Task brief. Check each line of the listing for the string "弓ヶ浜海岸". Copy those where it appears.

____ Supplied data

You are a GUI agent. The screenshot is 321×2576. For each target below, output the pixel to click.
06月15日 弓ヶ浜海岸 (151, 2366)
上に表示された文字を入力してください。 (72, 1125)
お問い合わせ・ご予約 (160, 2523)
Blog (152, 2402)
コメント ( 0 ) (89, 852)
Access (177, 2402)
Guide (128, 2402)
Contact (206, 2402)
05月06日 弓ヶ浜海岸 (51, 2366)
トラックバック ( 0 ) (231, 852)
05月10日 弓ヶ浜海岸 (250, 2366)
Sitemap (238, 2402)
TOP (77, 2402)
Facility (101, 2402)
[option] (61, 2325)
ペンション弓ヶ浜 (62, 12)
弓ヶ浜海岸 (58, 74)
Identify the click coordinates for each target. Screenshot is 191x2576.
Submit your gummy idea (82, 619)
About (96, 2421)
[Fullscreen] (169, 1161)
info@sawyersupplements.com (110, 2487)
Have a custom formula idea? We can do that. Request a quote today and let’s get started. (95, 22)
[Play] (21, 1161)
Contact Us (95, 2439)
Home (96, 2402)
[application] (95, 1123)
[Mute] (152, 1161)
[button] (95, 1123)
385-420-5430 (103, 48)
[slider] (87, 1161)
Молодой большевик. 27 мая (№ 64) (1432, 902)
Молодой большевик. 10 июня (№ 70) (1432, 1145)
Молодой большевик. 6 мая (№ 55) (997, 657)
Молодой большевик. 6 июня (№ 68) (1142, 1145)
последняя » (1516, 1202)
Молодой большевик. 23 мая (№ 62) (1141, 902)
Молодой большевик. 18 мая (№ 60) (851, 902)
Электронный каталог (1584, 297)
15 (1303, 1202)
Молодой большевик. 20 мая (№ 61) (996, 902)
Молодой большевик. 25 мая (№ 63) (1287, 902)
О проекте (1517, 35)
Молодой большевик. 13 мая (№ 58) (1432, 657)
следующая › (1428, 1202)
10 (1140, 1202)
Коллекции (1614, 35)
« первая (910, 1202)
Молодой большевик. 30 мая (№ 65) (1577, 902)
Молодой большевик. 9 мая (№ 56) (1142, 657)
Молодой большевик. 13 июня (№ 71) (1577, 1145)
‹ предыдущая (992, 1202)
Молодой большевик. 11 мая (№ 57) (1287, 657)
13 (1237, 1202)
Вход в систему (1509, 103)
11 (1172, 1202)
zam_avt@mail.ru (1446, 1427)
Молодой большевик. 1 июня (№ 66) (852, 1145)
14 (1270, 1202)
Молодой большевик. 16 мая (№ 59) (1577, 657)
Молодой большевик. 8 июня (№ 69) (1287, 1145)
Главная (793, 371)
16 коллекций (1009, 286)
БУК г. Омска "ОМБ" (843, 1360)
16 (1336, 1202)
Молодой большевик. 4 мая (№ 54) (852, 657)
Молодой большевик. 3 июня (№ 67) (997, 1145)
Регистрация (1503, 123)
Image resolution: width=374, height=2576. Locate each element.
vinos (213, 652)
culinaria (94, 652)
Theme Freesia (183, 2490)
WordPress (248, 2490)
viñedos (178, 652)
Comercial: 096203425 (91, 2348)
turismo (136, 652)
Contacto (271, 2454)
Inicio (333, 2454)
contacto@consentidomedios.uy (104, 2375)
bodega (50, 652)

________

Final answer.
06月15日 弓ヶ浜海岸 (151, 2366)
05月06日 弓ヶ浜海岸 (51, 2366)
05月10日 弓ヶ浜海岸 (250, 2366)
弓ヶ浜海岸 (58, 74)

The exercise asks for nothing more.